CENTURY-OLD Ovingham Football Club will be forced to close its doors if it loses a battle for its home ground amid a scramble for open space in the inner north.
The Cats' 10-year lease on Charles Cane Reserve - its home since the 1950s - expires on March 31 next year, leading Prospect Council to this month call for expressions of interest to licence the oval during winter.
But the council says at least five other clubs are already eyeing off the Churchill Rd ground, which is one of just three in the council area, with Prospect and Broadview ovals.
Blackfriars Old Scholars Association Soccer Club (BOSA) is desperate to move there after turning away more than 40 players this year.
It says winning the lease would allow it to expand from three senior squads to four, bring in an extra 70 juniors to its 50-strong training academy and establish over-35s and women's teams.
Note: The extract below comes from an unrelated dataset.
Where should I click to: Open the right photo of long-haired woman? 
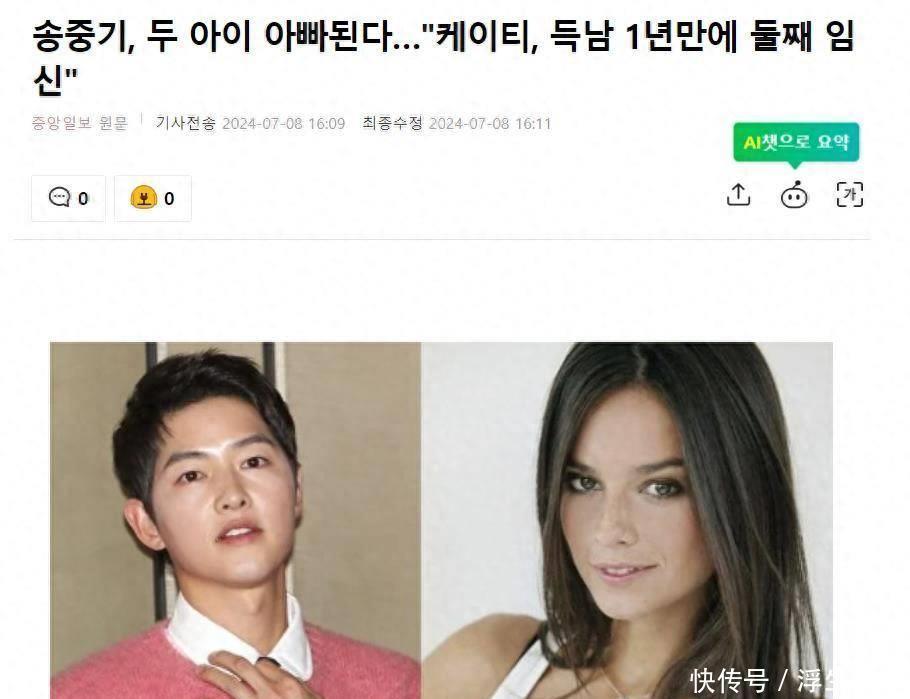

Prospect Council's community development manager Brendan Lott said the battle for space would be fierce.
"A lack of sporting ovals is an issue across Adelaide ... and Prospect has the second-lowest proportion of open space of any metropolitan council," Mr Lott said.
Blackfriars says it does not have a permanent base and has outgrown playing fields in the northern parklands next to the Adelaide Aquatic Centre and at Blackfriars Priory School.
Ovingham president Luke Vanstan said his club, which celebrated its 100th anniversary this year and was runner-up in the SA Amateur Football League's division eight reserves, would not survive if it had to abandon the oval.
"Pretty much if we lose the ground I'd say we'd lose the whole club," Vanstan said.
"It's a big concern for everyone."
Ovingham and BOSA want to stay in the inner-north but say a lack of ovals in the area means there is nowhere else to base themselves if they cannot use Charles Cane Reserve.
The council will decide the next winter licence at a November 26 meeting.
Vanstan said it could leave his club without a home for next season.
"There's not much scope to go anywhere else," he said.
"We've got to win this expression of interest, keep the ground and build the club up or it'll be gone."
Vanstan said the council wanted the next tenant to maximise the ground's use.
He said that meant having one team and about 55 players based there during winter, as was the case with Ovingham this past season, would no longer be acceptable.
The Cats planned to apply for a shared licence with Broadview Football Club and West Torrens Lacrosse Club to strengthen its expression of interest.
Ovingham also hoped to start an Auskick program to bring juniors to the oval, in line with the council's push to diversify who uses the ground.
If the Cats miss out on the licence, they have been told they may be able to share the ground with another tenant in 2014 but not beyond then.
"The club is being pulled out of debt, we're starting to get (player) numbers and it's only looking like getting better," said Vanstan, who joined the club from Victorian town Traralgon last year.
"Our players are pretty upset to think the club could possibly be gone."